Activity - All of the records should be given again verbatim.

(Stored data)
╔══

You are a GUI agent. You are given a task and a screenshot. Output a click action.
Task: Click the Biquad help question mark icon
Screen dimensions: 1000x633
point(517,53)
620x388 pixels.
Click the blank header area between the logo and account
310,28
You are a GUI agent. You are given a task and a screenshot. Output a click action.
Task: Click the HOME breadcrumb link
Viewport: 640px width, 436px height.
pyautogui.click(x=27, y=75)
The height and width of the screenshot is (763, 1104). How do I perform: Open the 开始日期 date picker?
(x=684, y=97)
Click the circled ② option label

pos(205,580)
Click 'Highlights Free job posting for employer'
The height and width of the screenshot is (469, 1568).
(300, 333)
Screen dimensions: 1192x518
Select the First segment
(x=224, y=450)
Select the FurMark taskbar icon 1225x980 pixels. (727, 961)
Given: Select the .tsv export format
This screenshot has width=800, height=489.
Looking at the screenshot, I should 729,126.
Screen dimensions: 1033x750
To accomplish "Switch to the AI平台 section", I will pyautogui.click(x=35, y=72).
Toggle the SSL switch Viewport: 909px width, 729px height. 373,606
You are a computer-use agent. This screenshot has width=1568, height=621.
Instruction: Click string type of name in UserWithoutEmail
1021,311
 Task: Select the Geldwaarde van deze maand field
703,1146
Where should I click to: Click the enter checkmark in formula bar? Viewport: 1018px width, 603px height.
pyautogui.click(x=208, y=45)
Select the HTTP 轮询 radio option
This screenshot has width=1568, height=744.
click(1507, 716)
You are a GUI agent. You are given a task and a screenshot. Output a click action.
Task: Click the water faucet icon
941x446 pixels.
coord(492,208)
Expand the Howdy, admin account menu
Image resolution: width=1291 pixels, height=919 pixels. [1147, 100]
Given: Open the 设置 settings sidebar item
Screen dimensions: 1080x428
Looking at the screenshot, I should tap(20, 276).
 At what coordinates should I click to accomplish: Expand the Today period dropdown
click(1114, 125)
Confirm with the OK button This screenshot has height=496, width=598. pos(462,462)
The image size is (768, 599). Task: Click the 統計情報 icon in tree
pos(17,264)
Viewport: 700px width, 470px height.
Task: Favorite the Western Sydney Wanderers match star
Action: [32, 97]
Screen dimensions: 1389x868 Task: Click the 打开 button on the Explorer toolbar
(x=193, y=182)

╚══

Output of the exercise -
You are a GUI agent. You are given a task and a screenshot. Output a click action.
Task: Click the Biquad help question mark icon
Screen dimensions: 1000x633
point(517,53)
620x388 pixels.
Click the blank header area between the logo and account
310,28
You are a GUI agent. You are given a task and a screenshot. Output a click action.
Task: Click the HOME breadcrumb link
Viewport: 640px width, 436px height.
pyautogui.click(x=27, y=75)
The height and width of the screenshot is (763, 1104). How do I perform: Open the 开始日期 date picker?
(x=684, y=97)
Click the circled ② option label

pos(205,580)
Click 'Highlights Free job posting for employer'
The height and width of the screenshot is (469, 1568).
(300, 333)
Screen dimensions: 1192x518
Select the First segment
(x=224, y=450)
Select the FurMark taskbar icon 1225x980 pixels. (727, 961)
Given: Select the .tsv export format
This screenshot has width=800, height=489.
Looking at the screenshot, I should 729,126.
Screen dimensions: 1033x750
To accomplish "Switch to the AI平台 section", I will pyautogui.click(x=35, y=72).
Toggle the SSL switch Viewport: 909px width, 729px height. 373,606
You are a computer-use agent. This screenshot has width=1568, height=621.
Instruction: Click string type of name in UserWithoutEmail
1021,311
 Task: Select the Geldwaarde van deze maand field
703,1146
Where should I click to: Click the enter checkmark in formula bar? Viewport: 1018px width, 603px height.
pyautogui.click(x=208, y=45)
Select the HTTP 轮询 radio option
This screenshot has width=1568, height=744.
click(1507, 716)
You are a GUI agent. You are given a task and a screenshot. Output a click action.
Task: Click the water faucet icon
941x446 pixels.
coord(492,208)
Expand the Howdy, admin account menu
Image resolution: width=1291 pixels, height=919 pixels. [1147, 100]
Given: Open the 设置 settings sidebar item
Screen dimensions: 1080x428
Looking at the screenshot, I should tap(20, 276).
 At what coordinates should I click to accomplish: Expand the Today period dropdown
click(1114, 125)
Confirm with the OK button This screenshot has height=496, width=598. pos(462,462)
The image size is (768, 599). Task: Click the 統計情報 icon in tree
pos(17,264)
Viewport: 700px width, 470px height.
Task: Favorite the Western Sydney Wanderers match star
Action: [32, 97]
Screen dimensions: 1389x868 Task: Click the 打开 button on the Explorer toolbar
(x=193, y=182)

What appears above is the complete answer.